From 27faffb9765b86e6eadfd6ef8d195700d03ff64f Mon Sep 17 00:00:00 2001
From: Ian Romanick <ian.d.romanick@intel.com>
Date: Tue, 26 Mar 2024 16:14:33 -0700
Subject: [PATCH] nir: intel/brw: Change the order of sources for
 nir_dpas_intel

It was by pure luck that all sources (and the result) of nir_dpas_intel
had the same number of components.
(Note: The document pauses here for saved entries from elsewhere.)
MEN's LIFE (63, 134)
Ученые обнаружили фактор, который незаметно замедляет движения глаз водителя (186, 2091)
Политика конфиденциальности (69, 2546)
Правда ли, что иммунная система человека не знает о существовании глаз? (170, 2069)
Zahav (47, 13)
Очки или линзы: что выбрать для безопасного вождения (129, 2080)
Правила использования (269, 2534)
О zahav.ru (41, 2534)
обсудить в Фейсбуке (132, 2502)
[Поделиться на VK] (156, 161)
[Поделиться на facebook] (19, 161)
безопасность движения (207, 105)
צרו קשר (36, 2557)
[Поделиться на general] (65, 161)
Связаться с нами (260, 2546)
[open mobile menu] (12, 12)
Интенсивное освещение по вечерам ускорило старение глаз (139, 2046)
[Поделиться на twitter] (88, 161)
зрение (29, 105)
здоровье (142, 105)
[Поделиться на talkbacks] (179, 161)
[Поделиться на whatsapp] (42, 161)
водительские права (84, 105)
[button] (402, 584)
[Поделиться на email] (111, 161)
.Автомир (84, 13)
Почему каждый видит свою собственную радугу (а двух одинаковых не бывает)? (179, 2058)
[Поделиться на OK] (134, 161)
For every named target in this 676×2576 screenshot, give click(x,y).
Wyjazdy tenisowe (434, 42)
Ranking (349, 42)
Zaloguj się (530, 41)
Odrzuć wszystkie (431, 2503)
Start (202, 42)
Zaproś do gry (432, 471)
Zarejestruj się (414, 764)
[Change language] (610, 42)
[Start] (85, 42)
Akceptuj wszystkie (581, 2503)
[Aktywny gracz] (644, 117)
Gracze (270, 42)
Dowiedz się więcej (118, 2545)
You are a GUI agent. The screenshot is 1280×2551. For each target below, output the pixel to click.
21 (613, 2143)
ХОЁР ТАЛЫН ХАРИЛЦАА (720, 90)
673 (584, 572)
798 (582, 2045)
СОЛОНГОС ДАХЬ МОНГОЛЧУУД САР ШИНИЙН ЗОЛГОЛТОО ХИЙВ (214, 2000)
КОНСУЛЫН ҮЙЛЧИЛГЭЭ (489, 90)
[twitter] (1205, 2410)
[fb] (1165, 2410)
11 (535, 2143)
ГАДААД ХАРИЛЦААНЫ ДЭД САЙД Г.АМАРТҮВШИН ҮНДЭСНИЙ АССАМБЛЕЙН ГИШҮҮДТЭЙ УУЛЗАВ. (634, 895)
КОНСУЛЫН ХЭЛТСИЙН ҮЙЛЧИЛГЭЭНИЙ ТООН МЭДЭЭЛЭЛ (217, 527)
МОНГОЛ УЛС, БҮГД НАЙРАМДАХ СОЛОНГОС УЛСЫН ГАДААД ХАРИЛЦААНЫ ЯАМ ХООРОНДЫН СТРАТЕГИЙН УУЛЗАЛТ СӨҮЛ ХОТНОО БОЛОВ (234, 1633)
It is possible to support matrix
sizes where the accumlator matrix and the result matrix are larger
(e.g., 16x8 * 8x16 = 16x16).

This breaks all of the assumptions of NIR's infrastructure for code
generating intrinsics. Fix the by making the accumulator matrix be the
first source. The accumulator and the result will always have the same
dimensions (due to rules of matrix multiplication) and the same type
(due to restructions of the cooperative matrix extension). This forces
them to have the same number of components.

This doesn't fix all the potential problems. NIR expects that all
0-sized sources will have the same number of components. This just
ensures that the result has the correct number of components.

Fixes: 6b14da33ad3 ("intel/fs: nir: Add nir_intrinsic_dpas_intel")
Reviewed-by: Jordan Justen <jordan.l.justen@intel.com>
Part-of: <https://gitlab.freedesktop.org/mesa/mesa/-/merge_requests/28404>
(cherry picked from commit a8115221e596a8bed7a64799ccc03aa9ad225d92)
---
 .pick_status.json                              |  2 +-
 src/compiler/nir/nir_intrinsics.py             | 10 +++++++---
 src/intel/compiler/brw_fs_nir.cpp              | 18 +++++++++---------
 .../brw_nir_lower_cooperative_matrix.c         |  2 +-
 4 files changed, 18 insertions(+), 14 deletions(-)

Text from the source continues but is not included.